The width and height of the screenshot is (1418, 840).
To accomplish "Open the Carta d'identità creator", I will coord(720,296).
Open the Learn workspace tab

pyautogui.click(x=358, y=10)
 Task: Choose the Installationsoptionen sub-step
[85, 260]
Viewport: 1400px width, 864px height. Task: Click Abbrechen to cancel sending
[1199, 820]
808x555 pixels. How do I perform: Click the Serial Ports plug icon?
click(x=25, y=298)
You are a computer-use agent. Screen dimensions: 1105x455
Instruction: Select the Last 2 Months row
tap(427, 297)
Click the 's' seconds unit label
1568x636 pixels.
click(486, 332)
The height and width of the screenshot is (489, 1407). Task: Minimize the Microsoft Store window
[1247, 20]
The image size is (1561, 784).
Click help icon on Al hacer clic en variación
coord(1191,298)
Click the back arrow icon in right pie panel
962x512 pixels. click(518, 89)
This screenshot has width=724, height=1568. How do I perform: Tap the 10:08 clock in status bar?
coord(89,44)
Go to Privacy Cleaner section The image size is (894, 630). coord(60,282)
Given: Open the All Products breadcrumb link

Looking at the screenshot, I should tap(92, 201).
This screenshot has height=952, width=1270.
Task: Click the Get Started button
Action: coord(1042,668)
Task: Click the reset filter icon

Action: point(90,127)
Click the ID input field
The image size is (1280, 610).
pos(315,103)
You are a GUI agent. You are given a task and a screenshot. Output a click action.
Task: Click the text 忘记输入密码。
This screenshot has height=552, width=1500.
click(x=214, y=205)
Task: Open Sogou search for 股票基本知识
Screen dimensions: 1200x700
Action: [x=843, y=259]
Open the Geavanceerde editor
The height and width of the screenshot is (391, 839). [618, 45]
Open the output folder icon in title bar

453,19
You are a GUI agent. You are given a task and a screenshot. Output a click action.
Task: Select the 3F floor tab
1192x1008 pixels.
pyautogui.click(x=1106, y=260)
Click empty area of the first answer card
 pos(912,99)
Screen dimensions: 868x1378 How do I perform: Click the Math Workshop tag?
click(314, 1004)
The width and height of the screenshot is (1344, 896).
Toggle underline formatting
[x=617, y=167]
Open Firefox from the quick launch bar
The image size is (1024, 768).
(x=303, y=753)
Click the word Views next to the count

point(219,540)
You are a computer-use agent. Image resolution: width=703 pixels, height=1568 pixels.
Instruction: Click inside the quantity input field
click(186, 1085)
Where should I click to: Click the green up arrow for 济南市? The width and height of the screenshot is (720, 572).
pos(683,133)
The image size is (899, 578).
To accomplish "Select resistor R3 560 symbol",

PROBLEM TO SOLVE:
Rewrite every line above as a numbered list, leaving out the blank lines.

WRITTEN SOLUTION:
1. The width and height of the screenshot is (1418, 840).
2. To accomplish "Open the Carta d'identità creator", I will coord(720,296).
3. Open the Learn workspace tab
4. pyautogui.click(x=358, y=10)
5.  Task: Choose the Installationsoptionen sub-step
6. [85, 260]
7. Viewport: 1400px width, 864px height. Task: Click Abbrechen to cancel sending
8. [1199, 820]
9. 808x555 pixels. How do I perform: Click the Serial Ports plug icon?
10. click(x=25, y=298)
11. You are a computer-use agent. Screen dimensions: 1105x455
12. Instruction: Select the Last 2 Months row
13. tap(427, 297)
14. Click the 's' seconds unit label
15. 1568x636 pixels.
16. click(486, 332)
17. The height and width of the screenshot is (489, 1407). Task: Minimize the Microsoft Store window
18. [1247, 20]
19. The image size is (1561, 784).
20. Click help icon on Al hacer clic en variación
21. coord(1191,298)
22. Click the back arrow icon in right pie panel
23. 962x512 pixels. click(518, 89)
24. This screenshot has width=724, height=1568. How do I perform: Tap the 10:08 clock in status bar?
25. coord(89,44)
26. Go to Privacy Cleaner section The image size is (894, 630). coord(60,282)
27. Given: Open the All Products breadcrumb link
28. Looking at the screenshot, I should tap(92, 201).
29. This screenshot has height=952, width=1270.
30. Task: Click the Get Started button
31. Action: coord(1042,668)
32. Task: Click the reset filter icon
33. Action: point(90,127)
34. Click the ID input field
35. The image size is (1280, 610).
36. pos(315,103)
37. You are a GUI agent. You are given a task and a screenshot. Output a click action.
38. Task: Click the text 忘记输入密码。
39. This screenshot has height=552, width=1500.
40. click(x=214, y=205)
41. Task: Open Sogou search for 股票基本知识
42. Screen dimensions: 1200x700
43. Action: [x=843, y=259]
44. Open the Geavanceerde editor
45. The height and width of the screenshot is (391, 839). [618, 45]
46. Open the output folder icon in title bar
47. 453,19
48. You are a GUI agent. You are given a task and a screenshot. Output a click action.
49. Task: Select the 3F floor tab
50. 1192x1008 pixels.
51. pyautogui.click(x=1106, y=260)
52. Click empty area of the first answer card
53.  pos(912,99)
54. Screen dimensions: 868x1378 How do I perform: Click the Math Workshop tag?
55. click(314, 1004)
56. The width and height of the screenshot is (1344, 896).
57. Toggle underline formatting
58. [x=617, y=167]
59. Open Firefox from the quick launch bar
60. The image size is (1024, 768).
61. (x=303, y=753)
62. Click the word Views next to the count
63. point(219,540)
64. You are a computer-use agent. Image resolution: width=703 pixels, height=1568 pixels.
65. Instruction: Click inside the quantity input field
66. click(186, 1085)
67. Where should I click to: Click the green up arrow for 济南市? The width and height of the screenshot is (720, 572).
68. pos(683,133)
69. The image size is (899, 578).
70. To accomplish "Select resistor R3 560 symbol",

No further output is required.